Así, anda uno espantado como guinea tuerta. Las redes, por ejemplo, están inundadas de opiniones que van desde verdaderos galimatías hasta bien hilvanados conceptos teóricos sobre los temas más relevantes de la agenda pública. Pero, insisto, de todos ¿cuál es ese discurso creíble? Por desgracia, hoy ninguno. Porque detrás de muchos discursos -y en este caso hay que resaltar de manera preponderante los discursos de los famosos expertos- puede haber escondido un acto veleidoso de un ente promiscuo conceptualmente, de una veleta empujada por el viento del dinero.
Todo este escenario invita a preguntarnos, hasta cuándo y hasta dónde. Cómo vamos a retomar el camino de lo ético, cómo vamos a recuperar esa credibilidad perdida merced a la práctica del “sálvese quien pueda”. Los temas más recientes batidos en nuestra coctelera política son la mejor muestra de que estamos cautivos en una odiosa babel que acrecienta nuestra crisis de confianza: en cada situación surge el ruido caótico de las divergencias que buscan, todas, el famoso “bajadero”, la idea luminosa, sin distinguir entre medios correctos e incorrectos, sin reparar en el daño que estamos haciendo a nuestra institucionalidad democrática.

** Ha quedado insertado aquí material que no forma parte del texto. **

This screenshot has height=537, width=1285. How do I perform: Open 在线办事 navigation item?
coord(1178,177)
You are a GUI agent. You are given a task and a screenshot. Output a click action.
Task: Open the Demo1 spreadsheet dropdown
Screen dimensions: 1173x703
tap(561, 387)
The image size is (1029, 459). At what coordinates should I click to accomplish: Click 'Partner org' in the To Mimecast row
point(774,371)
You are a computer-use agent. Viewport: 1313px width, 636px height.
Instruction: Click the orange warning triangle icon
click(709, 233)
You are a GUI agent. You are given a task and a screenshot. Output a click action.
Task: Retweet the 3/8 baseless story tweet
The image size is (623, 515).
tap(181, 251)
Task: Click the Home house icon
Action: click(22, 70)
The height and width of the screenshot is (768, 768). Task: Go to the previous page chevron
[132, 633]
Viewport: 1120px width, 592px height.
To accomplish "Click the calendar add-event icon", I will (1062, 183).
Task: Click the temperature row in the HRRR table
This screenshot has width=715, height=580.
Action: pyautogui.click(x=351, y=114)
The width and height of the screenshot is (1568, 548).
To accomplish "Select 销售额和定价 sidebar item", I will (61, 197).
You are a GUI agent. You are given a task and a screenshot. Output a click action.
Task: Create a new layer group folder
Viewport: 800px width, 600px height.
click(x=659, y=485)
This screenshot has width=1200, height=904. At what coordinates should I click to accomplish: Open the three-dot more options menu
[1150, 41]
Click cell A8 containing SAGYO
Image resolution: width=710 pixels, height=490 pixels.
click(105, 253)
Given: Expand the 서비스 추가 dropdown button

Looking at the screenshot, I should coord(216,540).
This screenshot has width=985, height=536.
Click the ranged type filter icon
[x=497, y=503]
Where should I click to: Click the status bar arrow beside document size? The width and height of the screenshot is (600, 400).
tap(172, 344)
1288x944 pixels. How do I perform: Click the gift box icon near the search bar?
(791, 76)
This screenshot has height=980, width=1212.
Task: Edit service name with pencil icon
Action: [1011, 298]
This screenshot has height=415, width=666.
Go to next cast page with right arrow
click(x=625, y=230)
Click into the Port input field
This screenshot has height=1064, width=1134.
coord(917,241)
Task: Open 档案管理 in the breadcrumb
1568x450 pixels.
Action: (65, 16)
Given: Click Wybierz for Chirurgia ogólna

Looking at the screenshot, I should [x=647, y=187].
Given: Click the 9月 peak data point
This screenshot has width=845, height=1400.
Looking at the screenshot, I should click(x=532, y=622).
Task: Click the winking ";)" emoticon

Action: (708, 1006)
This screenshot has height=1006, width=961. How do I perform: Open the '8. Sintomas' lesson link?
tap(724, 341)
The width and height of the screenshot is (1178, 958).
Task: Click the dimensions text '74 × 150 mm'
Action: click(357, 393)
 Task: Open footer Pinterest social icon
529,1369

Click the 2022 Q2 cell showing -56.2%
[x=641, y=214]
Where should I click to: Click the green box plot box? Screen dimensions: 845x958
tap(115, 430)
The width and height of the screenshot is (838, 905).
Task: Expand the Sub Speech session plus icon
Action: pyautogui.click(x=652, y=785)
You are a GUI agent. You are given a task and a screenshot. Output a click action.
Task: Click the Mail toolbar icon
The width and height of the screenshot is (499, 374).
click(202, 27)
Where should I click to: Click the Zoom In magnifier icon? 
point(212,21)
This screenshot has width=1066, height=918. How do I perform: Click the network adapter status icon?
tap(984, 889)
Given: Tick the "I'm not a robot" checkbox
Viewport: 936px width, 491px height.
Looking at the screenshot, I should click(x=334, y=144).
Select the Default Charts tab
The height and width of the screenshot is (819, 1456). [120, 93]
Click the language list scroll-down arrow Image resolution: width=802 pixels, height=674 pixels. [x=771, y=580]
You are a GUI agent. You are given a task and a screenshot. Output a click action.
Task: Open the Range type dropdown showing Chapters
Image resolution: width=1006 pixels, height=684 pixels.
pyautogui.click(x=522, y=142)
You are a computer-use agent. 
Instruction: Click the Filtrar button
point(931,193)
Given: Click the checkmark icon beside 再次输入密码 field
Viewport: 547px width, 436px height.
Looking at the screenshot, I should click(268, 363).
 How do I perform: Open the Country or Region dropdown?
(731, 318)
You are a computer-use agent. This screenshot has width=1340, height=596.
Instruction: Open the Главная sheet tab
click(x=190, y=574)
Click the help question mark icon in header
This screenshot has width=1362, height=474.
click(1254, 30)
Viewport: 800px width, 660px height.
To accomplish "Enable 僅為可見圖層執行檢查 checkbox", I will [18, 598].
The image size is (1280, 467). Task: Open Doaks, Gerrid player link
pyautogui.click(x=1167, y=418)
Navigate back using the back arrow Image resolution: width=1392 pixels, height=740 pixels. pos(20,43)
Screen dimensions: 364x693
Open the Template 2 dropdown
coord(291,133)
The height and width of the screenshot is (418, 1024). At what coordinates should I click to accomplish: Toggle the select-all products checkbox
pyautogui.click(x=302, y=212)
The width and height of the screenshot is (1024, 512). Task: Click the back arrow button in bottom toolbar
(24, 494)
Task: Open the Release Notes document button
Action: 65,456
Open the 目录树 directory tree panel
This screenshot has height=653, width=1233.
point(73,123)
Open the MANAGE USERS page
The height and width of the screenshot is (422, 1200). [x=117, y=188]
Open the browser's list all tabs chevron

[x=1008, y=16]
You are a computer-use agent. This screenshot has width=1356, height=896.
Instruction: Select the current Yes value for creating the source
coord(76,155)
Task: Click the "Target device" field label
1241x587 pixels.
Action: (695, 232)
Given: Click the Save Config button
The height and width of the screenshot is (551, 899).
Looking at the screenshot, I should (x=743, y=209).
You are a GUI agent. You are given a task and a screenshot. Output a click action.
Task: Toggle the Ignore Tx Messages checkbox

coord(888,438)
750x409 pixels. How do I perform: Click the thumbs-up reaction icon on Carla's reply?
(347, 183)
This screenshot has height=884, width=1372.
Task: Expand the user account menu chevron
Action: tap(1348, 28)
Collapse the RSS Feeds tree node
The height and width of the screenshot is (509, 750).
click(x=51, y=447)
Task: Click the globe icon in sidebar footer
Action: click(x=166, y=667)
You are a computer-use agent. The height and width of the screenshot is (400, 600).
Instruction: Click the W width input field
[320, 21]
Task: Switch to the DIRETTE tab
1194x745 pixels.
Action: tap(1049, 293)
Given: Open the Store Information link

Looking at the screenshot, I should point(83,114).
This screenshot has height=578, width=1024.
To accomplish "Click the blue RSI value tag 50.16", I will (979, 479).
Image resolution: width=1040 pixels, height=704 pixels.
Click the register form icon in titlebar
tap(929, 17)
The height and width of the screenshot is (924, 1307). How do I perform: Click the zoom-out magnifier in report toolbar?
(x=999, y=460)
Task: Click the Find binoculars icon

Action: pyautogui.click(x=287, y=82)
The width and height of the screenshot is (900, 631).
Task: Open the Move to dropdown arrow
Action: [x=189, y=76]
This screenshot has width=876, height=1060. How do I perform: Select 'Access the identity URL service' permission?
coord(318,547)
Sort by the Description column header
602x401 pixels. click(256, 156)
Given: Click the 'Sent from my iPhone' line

Estamos construyendo una sociedad charlatana, en la que muchos de sus principales hombres y mujeres no reparan en lo que se pueda pensar de ellos. Lo que cuenta es armar el muñeco para que las cosas salgan a su antojo. Andan descaradamente en una actitud procústica, “indexando” todo a la medida de sus ambiciones, o las de quien los compra: lo que haya que cambiarle a la norma hoy, para acomodarla a mis intereses, que se le cambie. Lo que ayer corroboré como miembro de una instancia decisoria, hoy puedo desacreditarlo, porque la vida es dinámica. Y, como vamos, hasta la democracia también la podremos cambiar, y hacer una nueva, constituida de nuestros desaciertos.